Great idea! That saves me the $150 for the SW64, plus I already have two dual LNBFs and two SW21s left over from when I upgraded to the quad. The only piece that I'm missing is the dish itself with the mounting gear. Any ideas where I can pickup just a dish and mounting hardware (no LNBFs)?

Thanks,
Larry


----------



## angiodan (Sep 2, 2002)

> _Originally posted by LarryH _
> *
> 
> Any ideas where I can pickup just a dish and mounting hardware (no LNBFs)?
> ...


I'm sure you could find it on Ebay.


----------



## angiodan (Sep 2, 2002)

Larry, heres one that ends in 3 hours.

http://cgi.ebay.com/ws/eBayISAPI.dll?ViewItem&item=3005247421&category=15071


----------



## angiodan (Sep 2, 2002)

> _Originally posted by LarryH _
> *
> 
> Any ideas where I can pickup just a dish and mounting hardware (no LNBFs)?
> ...


I'm sure you could find it on Ebay.


----------



## angiodan (Sep 2, 2002)

Sorry about the repeat message, I hit back a couple of times and it reposted.

Duh!


----------



## cjvergara (Feb 18, 2003)

What receivers work with the DishPro equipment? I have my 61.5 and 110/119 feeding into the legacy sw64. I have a 6000, 501, 301, and 4700. If my 921(replacing my 6000) is going to require another feed then I'm going to either have to scrap my 4700 or upgrade to Dish Pro to get 5 outputs. But even if I upgrade to DishPro, I will have to replace my 4700 with a 301, right? the 921 better be reasonably priced... its cost seems to going even higher after all the equipment upgrades I'm going to need and I hadn't factored that into my budget yet.


----------



## BobMurdoch (Apr 24, 2002)

The DishPro designation includes all of their 3 digit receivers only. Any 4 digit receivers require a legacy adapter.
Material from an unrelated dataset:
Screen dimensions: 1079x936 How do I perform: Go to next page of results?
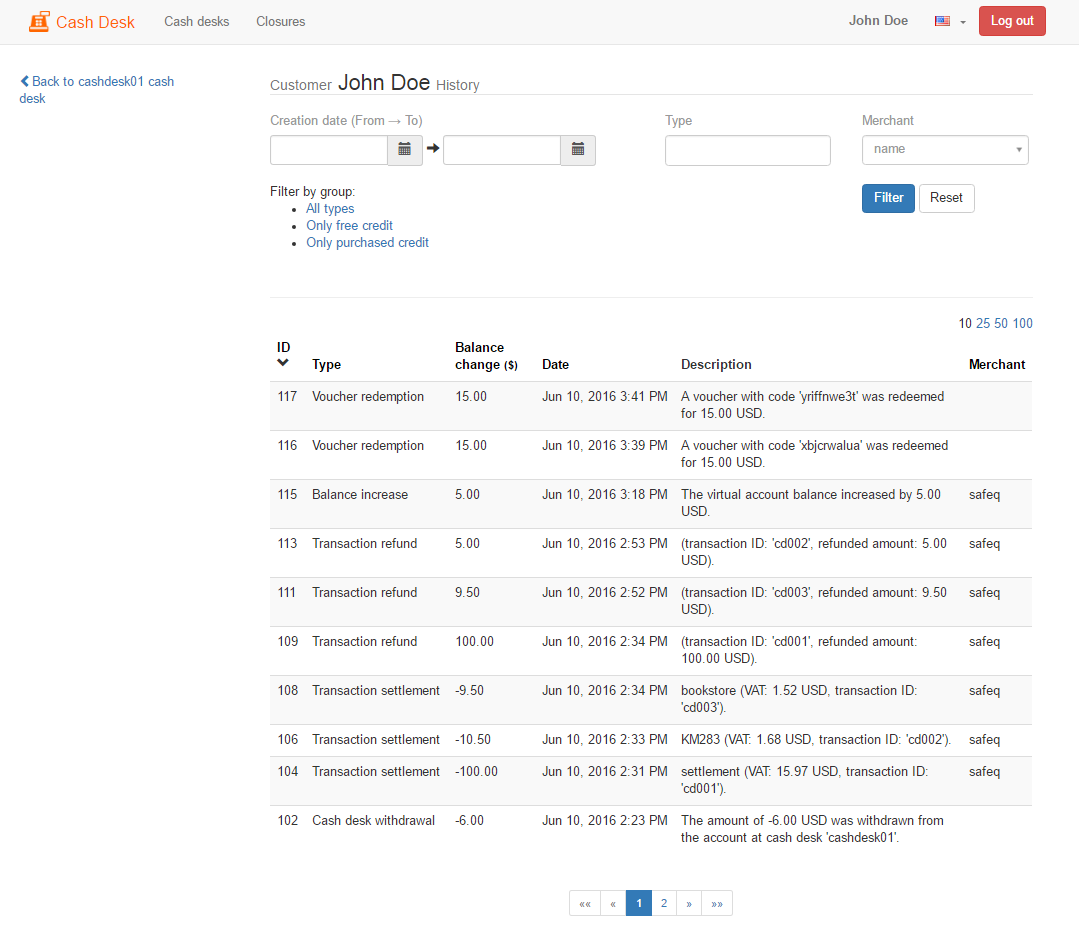pos(688,903)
Therefore your 301, 501, and 921 will be fine, but your 6000 and 4700 will require adapters to work with the Dishpro. Someone told me those adapters run $75 each, but I have not checked it myself.


----------



## scooper (Apr 22, 2002)

$70 each.


----------



## Cyclone (Jul 1, 2002)

or a $140 for two


----------



## Nick (Apr 23, 2002)

Buy two and save!


----------



## pjboud (Feb 14, 2003)

My current setup is two dishes feeding two receivers, a 6000 and a 301. What will I need when I get a 921 to replace the 6000?


----------



## BobaBird (Mar 31, 2002)

We need to know what you have now. Which switch is in place? Does your Dish500 have a Twin or 2 dual LNBFs? Welcome to DBSTalk:hi:


----------